Lexie struggles with her weight but is learning how to trust her body again with Am I Hungry?
Posted on 07/25/2007 @ 7:52 PM
During our workshop we talked about carbohydrates. When people talk nutrition, whether in the workshop or outside of the workshops I still find myself feeling angry, resentful, and restricted. I realized that it's because my mind starts judging the food rather than accepting that "all foods fit" like they say in Am I Hungry? More importantly I still judge myself for eating certain foods.
I've done a lot of research on nutrition in my years of trying to lose weight and it was so frustrating. It seems like every other week a new food is judged "good" or "bad."
I have trouble "making peace" with food except in spurts. Ironically, whenever I do, I make healthier choices for myself. Not always in the foods that I choose but in choosing to eat for hunger and to consider my options. I find that there are a lot of foods I can do without when I don't judge the food or myself for wanting it.

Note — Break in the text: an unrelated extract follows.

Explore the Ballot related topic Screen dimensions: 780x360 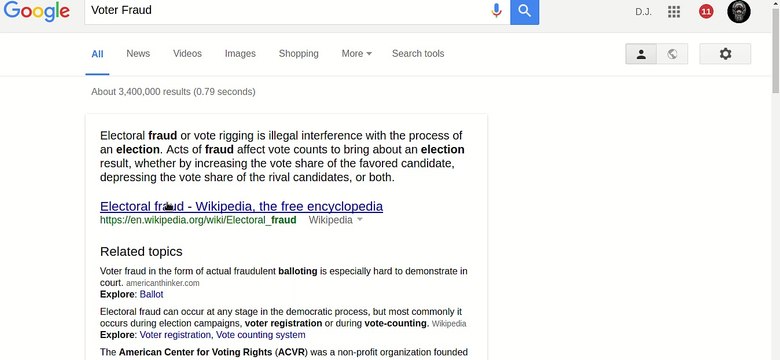(151, 294)
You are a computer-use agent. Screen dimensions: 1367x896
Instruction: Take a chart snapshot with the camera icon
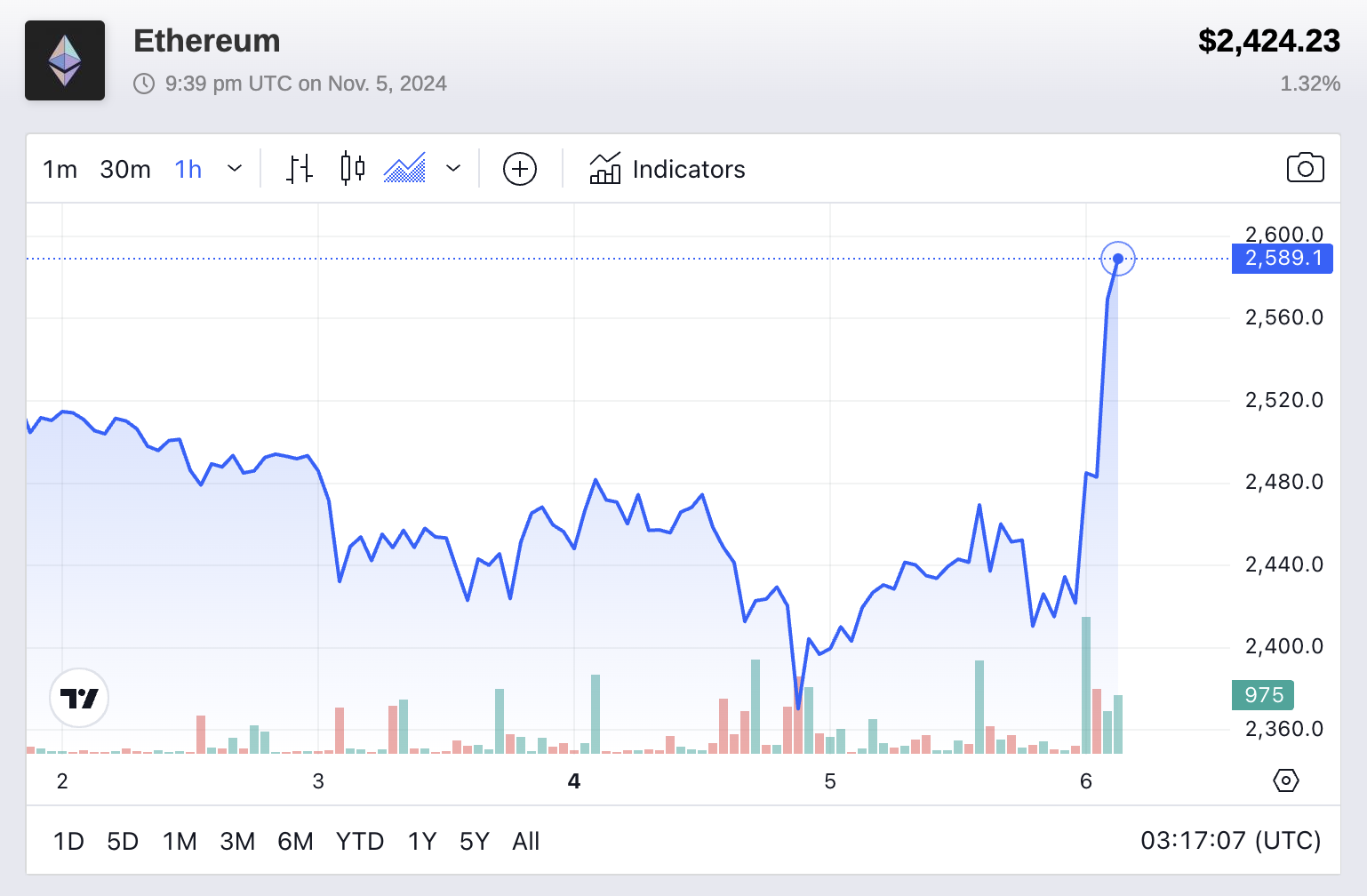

Letting go of guilt is one of my hardest things (and always has been) and I find I'm not alone. Yet I've already learned that when I do let go of the guilt and don't judge (the food or myself as good or bad) it works. By "works" I mean foods have less power over me and I'm able to take it or leave it.
One of the hardest parts about this is when I choose "bad" foods with other people around; judging is so much a part of society that even as I fight my own judgements they are ringing in my ears from others.
I know I can choose not to judge anyway, but it's harder when people make comments about "bad" choices. When I try to explain the philosophy behind not judging and "Am I Hungry?" they don't seem to understand. I'm sure it scares them just as it used to scare me.
What really matters (I keep reminding myself) is how my body responds to certain foods, how I feel when I do or don't choose them, and recognizing where those feelings are coming from.